È il caso di un vescovo e intellettuale di origine piemontese, Piero Rossano (1923-1991), che è stato nella fase post-conciliare un punto di riferimento alto come esegeta biblico, teologo raffinato, animatore del dialogo interreligioso e interculturale. Avendo avuto la fortuna di conoscerlo e di collaborare con lui, sia pure per un arco temporale breve, posso attestare quanto sorprendente fosse la ricchezza della sua conoscenza, l’acutezza delle sue intuizioni, la genialità del suo approccio alle altre fedi e culture. A riportarlo sul proscenio è appunto una tesi di laurea (questa, però, di grande qualità) presso la Pontificia Università Gregoriana condotta dal padovano Giulio Osto, che ora è in cattedra presso la Facoltà Teologica del Triveneto.

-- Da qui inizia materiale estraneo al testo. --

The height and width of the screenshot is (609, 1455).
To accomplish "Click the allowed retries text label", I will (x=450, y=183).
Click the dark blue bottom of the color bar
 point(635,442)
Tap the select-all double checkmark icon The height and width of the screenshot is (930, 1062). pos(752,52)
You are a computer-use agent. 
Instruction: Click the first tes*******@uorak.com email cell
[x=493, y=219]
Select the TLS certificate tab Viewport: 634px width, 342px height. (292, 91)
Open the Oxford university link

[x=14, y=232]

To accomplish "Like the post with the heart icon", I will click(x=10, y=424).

Ricorrere al genere della dissertazione per classificare il suo lavoro è, però, riduttivo, perché la ricerca imponente e accurata sottesa al testo lo trasforma in una perfetta biografia che insegue tutti i percorsi di una personalità che si è sempre mossa tra Bibbia, religioni e culture (e il plurale è significativo). Questi, poi, sono temi che soprattutto oggi si aggrovigliano, rivelandosi roventi ma necessari. Osto ricorre a un simbolo per delineare l’impianto del suo ritratto di mons. Rossano, ossia alle tre arcate di un ponte: «la prima è costituita da un racconto ragionato della vita dell’autore, la seconda dall’analisi minuziosa di tutti i suoi scritti e, infine, la terza arcata da una ripresa sistematica e critica dei numerosi dati raccolti».

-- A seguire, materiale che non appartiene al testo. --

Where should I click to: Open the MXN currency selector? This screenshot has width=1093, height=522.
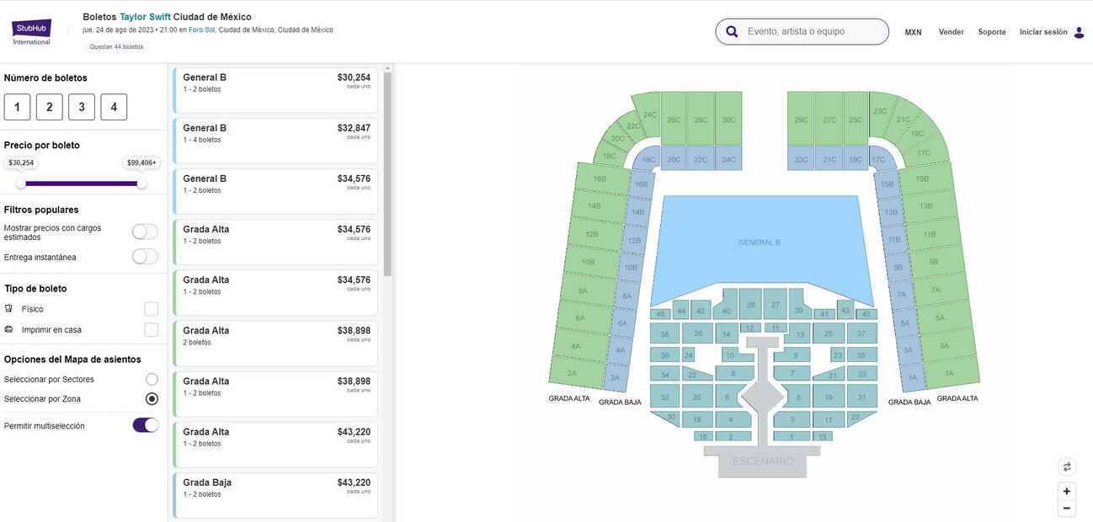[913, 32]
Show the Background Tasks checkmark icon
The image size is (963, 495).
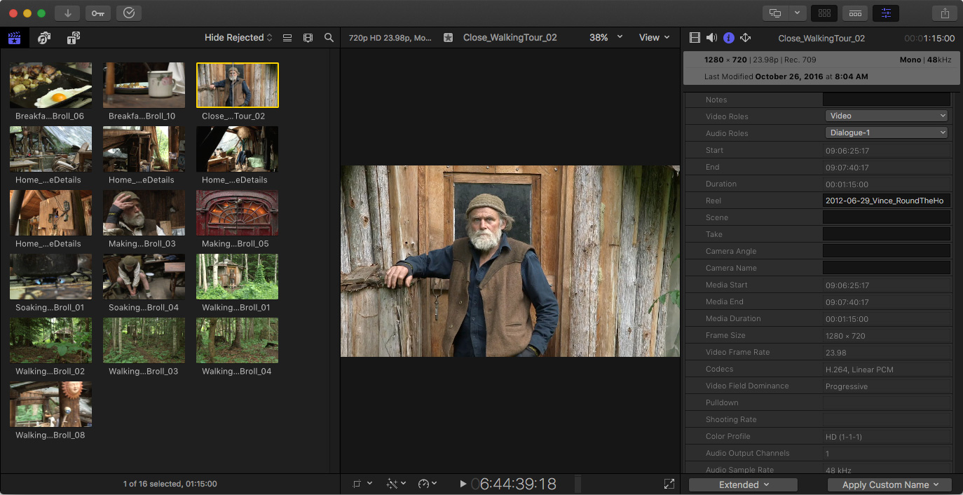tap(128, 13)
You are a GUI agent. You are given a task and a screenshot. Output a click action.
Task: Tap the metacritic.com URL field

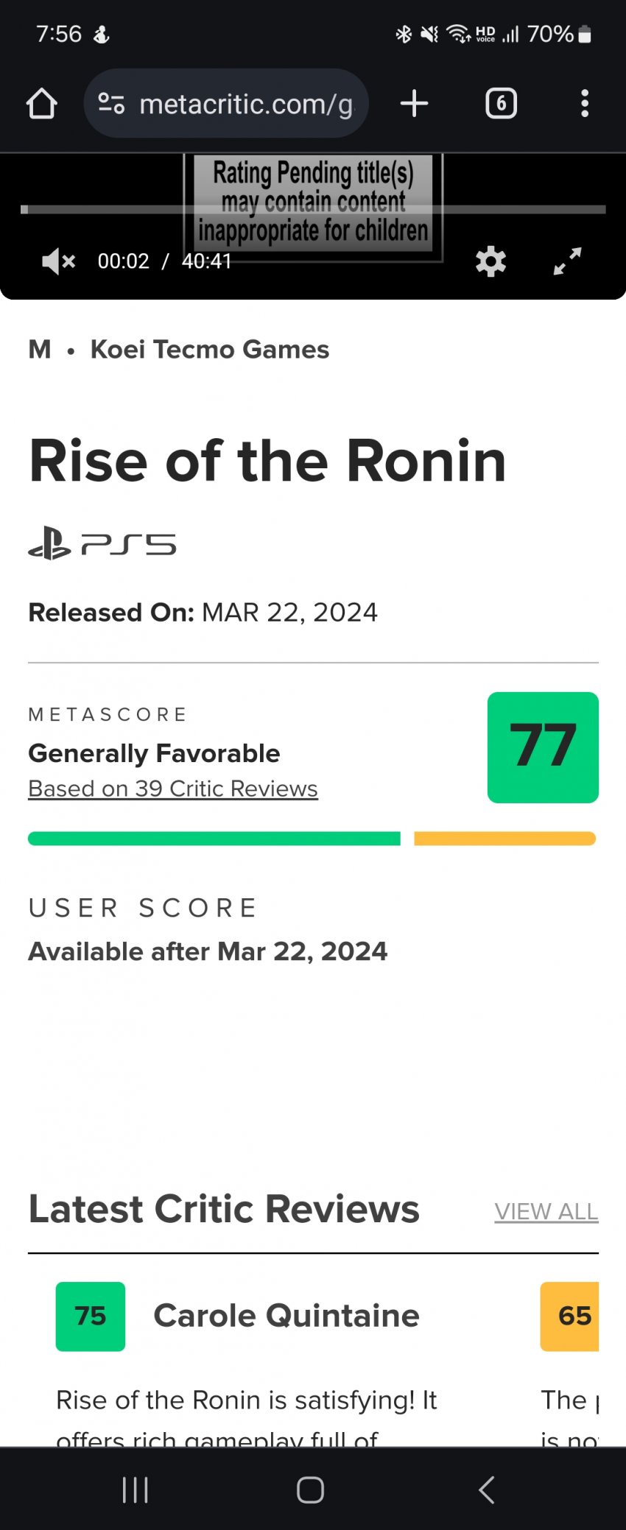(x=246, y=104)
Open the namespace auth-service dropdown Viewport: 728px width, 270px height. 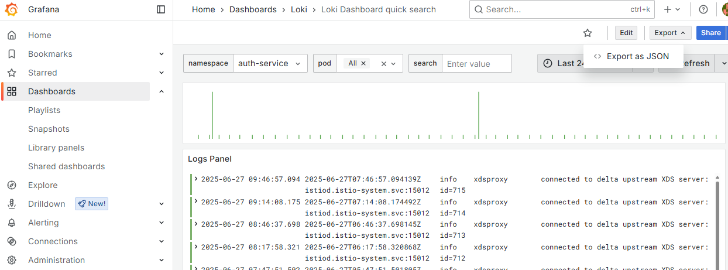269,63
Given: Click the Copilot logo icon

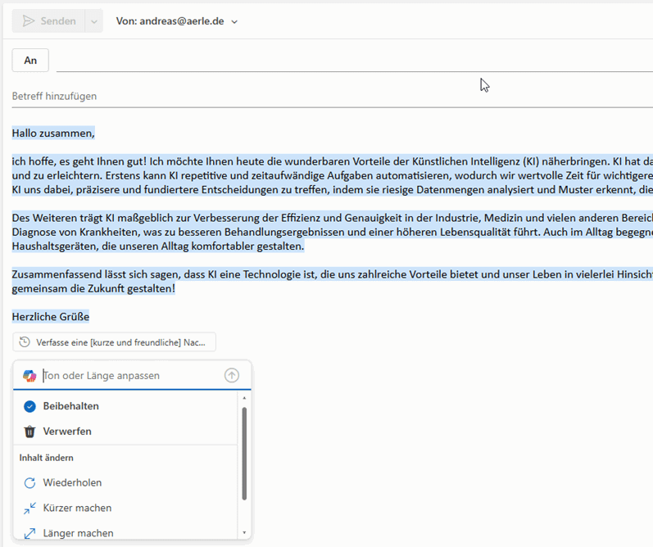Looking at the screenshot, I should pyautogui.click(x=29, y=376).
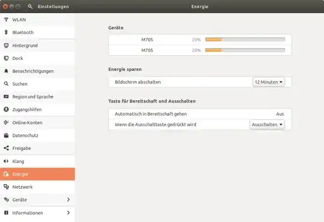The image size is (324, 222).
Task: Click the Hintergrund wallpaper icon
Action: point(6,45)
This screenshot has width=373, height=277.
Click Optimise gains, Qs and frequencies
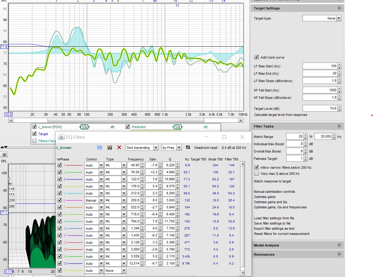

In questo itinerario l’autore procede sostenuto anche da uno stile quasi narrativo che permette di scoprire una galleria di figure, di incontri, di temi, di eventi, di angoli remoti e di platee pubbliche, sempre all’insegna di una parola che sarà assegnata a questo vescovo come soprannome, “Monsignor dialogo”. Un dialogo iniziato già con la sua prima tesi di laurea in Lettere classiche a Torino che lo aveva introdotto nel terreno della contaminazione tra Atene, Gerusalemme e Roma. Sarà, questo, il triangolo che reggerà a lungo la sua ricerca, destinata poi ad aprirsi anche alle altre civiltà, dall’ebraica alla musulmana, dall’induista alla buddhista, fino alle religioni di Africa e Asia.

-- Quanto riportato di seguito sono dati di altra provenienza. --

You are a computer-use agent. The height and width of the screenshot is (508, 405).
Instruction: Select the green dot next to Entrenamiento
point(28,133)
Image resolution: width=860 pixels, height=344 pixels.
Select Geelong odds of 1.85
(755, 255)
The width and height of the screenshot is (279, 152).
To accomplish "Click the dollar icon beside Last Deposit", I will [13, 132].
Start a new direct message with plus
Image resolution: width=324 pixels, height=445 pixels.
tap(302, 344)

Alla base c’era la sua convinzione che il Vangelo fosse per eccellenza dialogo e alla calibratura di questa dimensione – che già aveva coinvolto i primi intellettuali e pastori della cristianità (i Padri della Chiesa) – Rossano consacrerà non solo le sue investigazioni teologiche ma anche il suo impegno di docente e poi rettore universitario e di responsabile vaticano dell’allora Segretariato per i non cristiani, costituito nel 1964 da Paolo VI e trasformato nel 1988 da Giovanni Paolo II in Pontificio Consiglio per il Dialogo Interreligioso. Osto, però, punta soprattutto sulla rielaborazione teorica che Rossano ha creato attorno al confronto con le diverse fedi perché esso fosse fecondo ed evitasse i due scogli estremi del fondamentalismo e del sincretismo, contro i quali la nave del dialogo ai nostri giorni non di rado s’incaglia o si sfascia.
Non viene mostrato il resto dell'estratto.